Перепишите дословно все записи ниже, ничего в них не меняя.

===

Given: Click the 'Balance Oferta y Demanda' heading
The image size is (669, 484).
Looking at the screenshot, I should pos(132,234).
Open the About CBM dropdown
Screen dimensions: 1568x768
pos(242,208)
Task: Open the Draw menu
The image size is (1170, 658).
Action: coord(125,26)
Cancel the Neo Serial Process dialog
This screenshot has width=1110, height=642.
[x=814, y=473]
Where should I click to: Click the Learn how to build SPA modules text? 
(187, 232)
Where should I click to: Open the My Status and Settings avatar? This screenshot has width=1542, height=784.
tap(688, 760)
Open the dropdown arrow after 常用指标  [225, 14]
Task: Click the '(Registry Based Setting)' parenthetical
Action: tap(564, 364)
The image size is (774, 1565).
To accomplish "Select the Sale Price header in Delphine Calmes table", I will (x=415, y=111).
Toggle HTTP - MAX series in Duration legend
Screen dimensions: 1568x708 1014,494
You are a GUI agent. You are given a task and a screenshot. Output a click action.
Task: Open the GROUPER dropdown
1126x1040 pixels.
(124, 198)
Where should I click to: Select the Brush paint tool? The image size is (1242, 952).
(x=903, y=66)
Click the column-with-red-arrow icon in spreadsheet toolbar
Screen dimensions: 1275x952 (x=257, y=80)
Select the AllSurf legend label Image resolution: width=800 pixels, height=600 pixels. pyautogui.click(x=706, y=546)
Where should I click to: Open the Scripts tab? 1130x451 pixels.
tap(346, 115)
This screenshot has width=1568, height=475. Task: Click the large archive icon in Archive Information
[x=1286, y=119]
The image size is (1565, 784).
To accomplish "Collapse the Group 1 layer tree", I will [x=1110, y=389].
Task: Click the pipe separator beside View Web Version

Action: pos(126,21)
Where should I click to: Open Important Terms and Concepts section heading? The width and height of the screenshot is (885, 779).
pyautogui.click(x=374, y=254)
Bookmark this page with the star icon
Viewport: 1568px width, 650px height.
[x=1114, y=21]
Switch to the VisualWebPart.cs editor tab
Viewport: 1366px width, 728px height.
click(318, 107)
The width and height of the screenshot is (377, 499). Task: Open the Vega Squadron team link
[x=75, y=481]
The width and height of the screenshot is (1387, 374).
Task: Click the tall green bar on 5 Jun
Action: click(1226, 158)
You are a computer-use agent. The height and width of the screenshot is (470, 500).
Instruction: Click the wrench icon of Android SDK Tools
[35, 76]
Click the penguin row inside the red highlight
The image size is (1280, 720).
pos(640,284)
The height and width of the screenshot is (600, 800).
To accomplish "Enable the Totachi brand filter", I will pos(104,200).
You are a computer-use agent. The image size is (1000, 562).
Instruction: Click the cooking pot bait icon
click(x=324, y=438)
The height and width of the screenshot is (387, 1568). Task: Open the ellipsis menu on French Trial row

===

• Полный ответ:
Given: Click the 'Balance Oferta y Demanda' heading
The image size is (669, 484).
Looking at the screenshot, I should pos(132,234).
Open the About CBM dropdown
Screen dimensions: 1568x768
pos(242,208)
Task: Open the Draw menu
The image size is (1170, 658).
Action: coord(125,26)
Cancel the Neo Serial Process dialog
This screenshot has width=1110, height=642.
[x=814, y=473]
Where should I click to: Click the Learn how to build SPA modules text? 
(187, 232)
Where should I click to: Open the My Status and Settings avatar? This screenshot has width=1542, height=784.
tap(688, 760)
Open the dropdown arrow after 常用指标  [225, 14]
Task: Click the '(Registry Based Setting)' parenthetical
Action: tap(564, 364)
The image size is (774, 1565).
To accomplish "Select the Sale Price header in Delphine Calmes table", I will (x=415, y=111).
Toggle HTTP - MAX series in Duration legend
Screen dimensions: 1568x708 1014,494
You are a GUI agent. You are given a task and a screenshot. Output a click action.
Task: Open the GROUPER dropdown
1126x1040 pixels.
(124, 198)
Where should I click to: Select the Brush paint tool? The image size is (1242, 952).
(x=903, y=66)
Click the column-with-red-arrow icon in spreadsheet toolbar
Screen dimensions: 1275x952 (x=257, y=80)
Select the AllSurf legend label Image resolution: width=800 pixels, height=600 pixels. pyautogui.click(x=706, y=546)
Where should I click to: Open the Scripts tab? 1130x451 pixels.
tap(346, 115)
This screenshot has width=1568, height=475. Task: Click the large archive icon in Archive Information
[x=1286, y=119]
The image size is (1565, 784).
To accomplish "Collapse the Group 1 layer tree", I will [x=1110, y=389].
Task: Click the pipe separator beside View Web Version

Action: pos(126,21)
Where should I click to: Open Important Terms and Concepts section heading? The width and height of the screenshot is (885, 779).
pyautogui.click(x=374, y=254)
Bookmark this page with the star icon
Viewport: 1568px width, 650px height.
[x=1114, y=21]
Switch to the VisualWebPart.cs editor tab
Viewport: 1366px width, 728px height.
click(318, 107)
The width and height of the screenshot is (377, 499). Task: Open the Vega Squadron team link
[x=75, y=481]
The width and height of the screenshot is (1387, 374).
Task: Click the tall green bar on 5 Jun
Action: click(1226, 158)
You are a computer-use agent. The height and width of the screenshot is (470, 500).
Instruction: Click the wrench icon of Android SDK Tools
[35, 76]
Click the penguin row inside the red highlight
The image size is (1280, 720).
pos(640,284)
The height and width of the screenshot is (600, 800).
To accomplish "Enable the Totachi brand filter", I will pos(104,200).
You are a computer-use agent. The image size is (1000, 562).
Instruction: Click the cooking pot bait icon
click(x=324, y=438)
The height and width of the screenshot is (387, 1568). Task: Open the ellipsis menu on French Trial row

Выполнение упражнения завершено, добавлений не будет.